After a further 4 weeks, the patient was moving very well at the follow-up visit, putting weight on both pelvic limbs. There has been a complete change in how the patient moves – from rabbit-like hopping to alternate walking.
In the control X-ray of the left tibia, the osteotomy fissure was fully filled with a fresh bone scar. In the control X-ray of the right tibia, the osteotomy fissure was filled with a bone scar.

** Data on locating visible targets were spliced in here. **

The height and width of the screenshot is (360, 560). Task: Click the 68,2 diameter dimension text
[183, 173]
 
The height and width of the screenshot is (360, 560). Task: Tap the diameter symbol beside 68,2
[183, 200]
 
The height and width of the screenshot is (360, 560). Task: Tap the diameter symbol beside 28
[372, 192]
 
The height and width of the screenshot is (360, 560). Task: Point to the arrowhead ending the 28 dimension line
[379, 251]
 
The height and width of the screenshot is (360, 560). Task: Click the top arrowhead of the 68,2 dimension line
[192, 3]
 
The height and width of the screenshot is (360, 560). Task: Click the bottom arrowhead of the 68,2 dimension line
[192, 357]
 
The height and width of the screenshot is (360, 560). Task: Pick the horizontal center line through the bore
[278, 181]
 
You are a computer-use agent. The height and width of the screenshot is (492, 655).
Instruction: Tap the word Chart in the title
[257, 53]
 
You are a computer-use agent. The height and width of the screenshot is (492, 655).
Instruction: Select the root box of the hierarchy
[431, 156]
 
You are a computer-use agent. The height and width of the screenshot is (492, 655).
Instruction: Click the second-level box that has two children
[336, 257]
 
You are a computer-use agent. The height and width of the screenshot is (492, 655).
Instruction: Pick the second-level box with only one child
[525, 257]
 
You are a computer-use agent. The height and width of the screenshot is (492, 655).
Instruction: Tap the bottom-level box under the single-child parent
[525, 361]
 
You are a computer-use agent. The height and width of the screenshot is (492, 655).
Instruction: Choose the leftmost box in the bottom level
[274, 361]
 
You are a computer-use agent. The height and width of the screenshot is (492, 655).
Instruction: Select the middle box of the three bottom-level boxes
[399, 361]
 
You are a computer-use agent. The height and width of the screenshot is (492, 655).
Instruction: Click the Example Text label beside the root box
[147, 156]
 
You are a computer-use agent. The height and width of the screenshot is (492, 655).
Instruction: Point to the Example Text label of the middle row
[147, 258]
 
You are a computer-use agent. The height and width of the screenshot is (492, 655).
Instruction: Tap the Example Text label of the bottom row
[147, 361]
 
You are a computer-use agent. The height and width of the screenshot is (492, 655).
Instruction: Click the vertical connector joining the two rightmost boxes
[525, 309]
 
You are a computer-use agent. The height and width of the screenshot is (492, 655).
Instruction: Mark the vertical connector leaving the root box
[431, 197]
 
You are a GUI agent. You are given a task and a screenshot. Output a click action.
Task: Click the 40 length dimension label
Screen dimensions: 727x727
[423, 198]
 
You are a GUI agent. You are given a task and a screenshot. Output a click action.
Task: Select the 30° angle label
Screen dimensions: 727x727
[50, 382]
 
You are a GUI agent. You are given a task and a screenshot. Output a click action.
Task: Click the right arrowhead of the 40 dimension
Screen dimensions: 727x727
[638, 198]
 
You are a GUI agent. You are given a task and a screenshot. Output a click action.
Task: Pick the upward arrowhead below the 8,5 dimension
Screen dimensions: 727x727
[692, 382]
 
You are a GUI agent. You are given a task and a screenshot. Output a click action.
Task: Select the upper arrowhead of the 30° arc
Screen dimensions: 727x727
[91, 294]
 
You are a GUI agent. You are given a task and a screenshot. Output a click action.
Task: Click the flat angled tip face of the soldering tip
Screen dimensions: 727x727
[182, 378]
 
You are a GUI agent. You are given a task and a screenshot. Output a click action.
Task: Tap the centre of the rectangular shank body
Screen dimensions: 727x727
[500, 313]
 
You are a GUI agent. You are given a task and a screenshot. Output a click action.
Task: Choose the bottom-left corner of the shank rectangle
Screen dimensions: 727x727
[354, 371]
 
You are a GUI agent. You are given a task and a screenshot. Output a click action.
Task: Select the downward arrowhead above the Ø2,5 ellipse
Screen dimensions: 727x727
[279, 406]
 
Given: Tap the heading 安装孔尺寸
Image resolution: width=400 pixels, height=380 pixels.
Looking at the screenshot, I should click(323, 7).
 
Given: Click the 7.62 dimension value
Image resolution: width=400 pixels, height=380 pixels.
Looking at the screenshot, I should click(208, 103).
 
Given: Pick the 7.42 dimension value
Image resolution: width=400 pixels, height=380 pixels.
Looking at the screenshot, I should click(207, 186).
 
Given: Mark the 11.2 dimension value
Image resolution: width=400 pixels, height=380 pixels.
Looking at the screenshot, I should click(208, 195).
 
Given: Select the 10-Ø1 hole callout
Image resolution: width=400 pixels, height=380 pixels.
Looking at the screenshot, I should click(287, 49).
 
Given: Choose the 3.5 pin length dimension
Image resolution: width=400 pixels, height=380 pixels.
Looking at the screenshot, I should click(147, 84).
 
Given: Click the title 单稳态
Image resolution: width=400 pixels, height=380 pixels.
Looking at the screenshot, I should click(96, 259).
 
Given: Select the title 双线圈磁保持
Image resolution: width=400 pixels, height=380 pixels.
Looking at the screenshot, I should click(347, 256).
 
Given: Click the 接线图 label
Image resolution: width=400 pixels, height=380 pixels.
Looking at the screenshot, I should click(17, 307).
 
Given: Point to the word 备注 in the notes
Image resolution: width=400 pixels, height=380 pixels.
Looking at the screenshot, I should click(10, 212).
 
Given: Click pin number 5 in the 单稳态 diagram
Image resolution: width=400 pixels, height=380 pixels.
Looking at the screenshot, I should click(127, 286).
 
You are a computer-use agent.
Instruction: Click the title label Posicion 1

3. Radiological image of the left pelvic limb 4 weeks after osteotomy.
4. Radiological image of the right pelvic limb 8 weeks after osteotomy (4 weeks after osteotomy of the left limb).
Implantation of the FlexiOss®Vet preparation with PRP into the osteotomy fissure accelerated filling of the defect with bone scar, ensuring healing at 4 weeks after the procedure compared to the contralateral limb, where a similar radiological image was obtained at 8 weeks postoperatively.